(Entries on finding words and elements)
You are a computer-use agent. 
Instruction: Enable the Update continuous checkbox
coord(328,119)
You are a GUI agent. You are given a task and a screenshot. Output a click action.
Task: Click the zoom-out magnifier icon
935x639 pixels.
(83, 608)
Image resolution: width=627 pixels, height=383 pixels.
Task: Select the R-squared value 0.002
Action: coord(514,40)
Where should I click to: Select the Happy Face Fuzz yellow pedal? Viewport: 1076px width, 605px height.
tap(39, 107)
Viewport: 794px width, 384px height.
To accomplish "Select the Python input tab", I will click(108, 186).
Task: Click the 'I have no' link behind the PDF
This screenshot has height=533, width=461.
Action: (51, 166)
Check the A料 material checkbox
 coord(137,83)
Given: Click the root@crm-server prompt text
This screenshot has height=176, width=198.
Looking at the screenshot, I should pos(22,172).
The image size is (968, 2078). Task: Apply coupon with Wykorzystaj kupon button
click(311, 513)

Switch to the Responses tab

__The task__
Give every one of the lines above as a JSON list of strings, with one string per line and blank lines left out.

__Result for this task__
[
  "You are a computer-use agent. ",
  "Instruction: Enable the Update continuous checkbox",
  "coord(328,119)",
  "You are a GUI agent. You are given a task and a screenshot. Output a click action.",
  "Task: Click the zoom-out magnifier icon",
  "935x639 pixels.",
  "(83, 608)",
  "Image resolution: width=627 pixels, height=383 pixels.",
  "Task: Select the R-squared value 0.002",
  "Action: coord(514,40)",
  "Where should I click to: Select the Happy Face Fuzz yellow pedal? Viewport: 1076px width, 605px height.",
  "tap(39, 107)",
  "Viewport: 794px width, 384px height.",
  "To accomplish \"Select the Python input tab\", I will click(108, 186).",
  "Task: Click the 'I have no' link behind the PDF",
  "This screenshot has height=533, width=461.",
  "Action: (51, 166)",
  "Check the A料 material checkbox",
  " coord(137,83)",
  "Given: Click the root@crm-server prompt text",
  "This screenshot has height=176, width=198.",
  "Looking at the screenshot, I should pos(22,172).",
  "The image size is (968, 2078). Task: Apply coupon with Wykorzystaj kupon button",
  "click(311, 513)",
  "Switch to the Responses tab"
]